Last week I wrote a post called Obama Talks Science to comment on the New Frontier of neuroscience as mentioned in the State of the Union address. Today, the New York Times published an article by John Markoff which is a good follow-up in explaining the scope of the project. The research will include a myriad of studies from psychologists, neuroscientists, to nanoscientists.

On “brain porn”

Last month Gary Marcus spoke up about bad neuroscience reporting in the New Yorker. Whenever someone asks me about the brain, I often comment that it’s complex. I mean there are over 1 billion neurons…how these neurons develop and form connections is still being studied under different levels of analysis. There are intricate feedback loops between different brain regions and the timing or firing rate of a neurotransmitter can be crucial. Even researchers like Sebastian Seung from MIT can humbly acknowledge the complexity of how the brain works. (see video)
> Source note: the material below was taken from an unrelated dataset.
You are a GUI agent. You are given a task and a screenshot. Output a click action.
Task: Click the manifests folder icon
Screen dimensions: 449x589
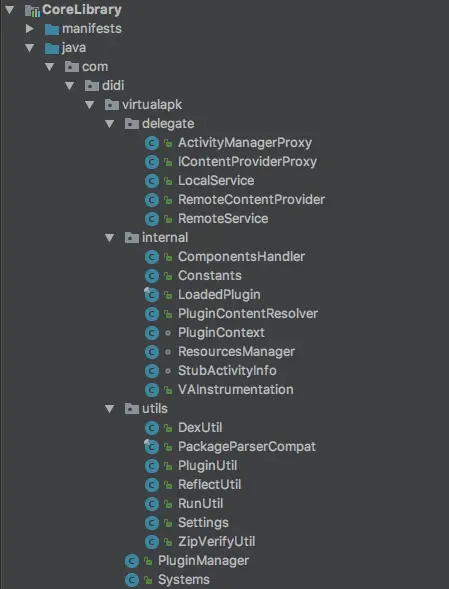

Seung’s lab is developing a game that engages users to map 3D structures of neurons to help scientists further their understanding of how the brain’s wiring (connectome) leads to higher-level functions. Winners of the citizen science game will have neuron naming rights. This is unlike the research often reported in popular media, which tends to fascinate a broad audience with emphasis on over-simplification or generalizations of fMRI data (not individual neurons). As Marcus pointed out:

The smallest element of a brain image that an fMRI can pick out is something called a voxel. But voxels are much larger than neurons, and, in the long run, the best way to understand the brain is probably not by asking which particular voxels are most active in a given process. It will instead come from asking how the many neurons work together within those voxels. And for that, fMRI may turn out not to be the best technique, despite its current convenience.

There is much to be discovered about the brain and cognitive function, including the methods being used to study them. It’s no surprise that this excitement has become part of the “brain porn” hype. Like Marcus said, “Neuroscience has yet find its Newton, let alone its Einstein.”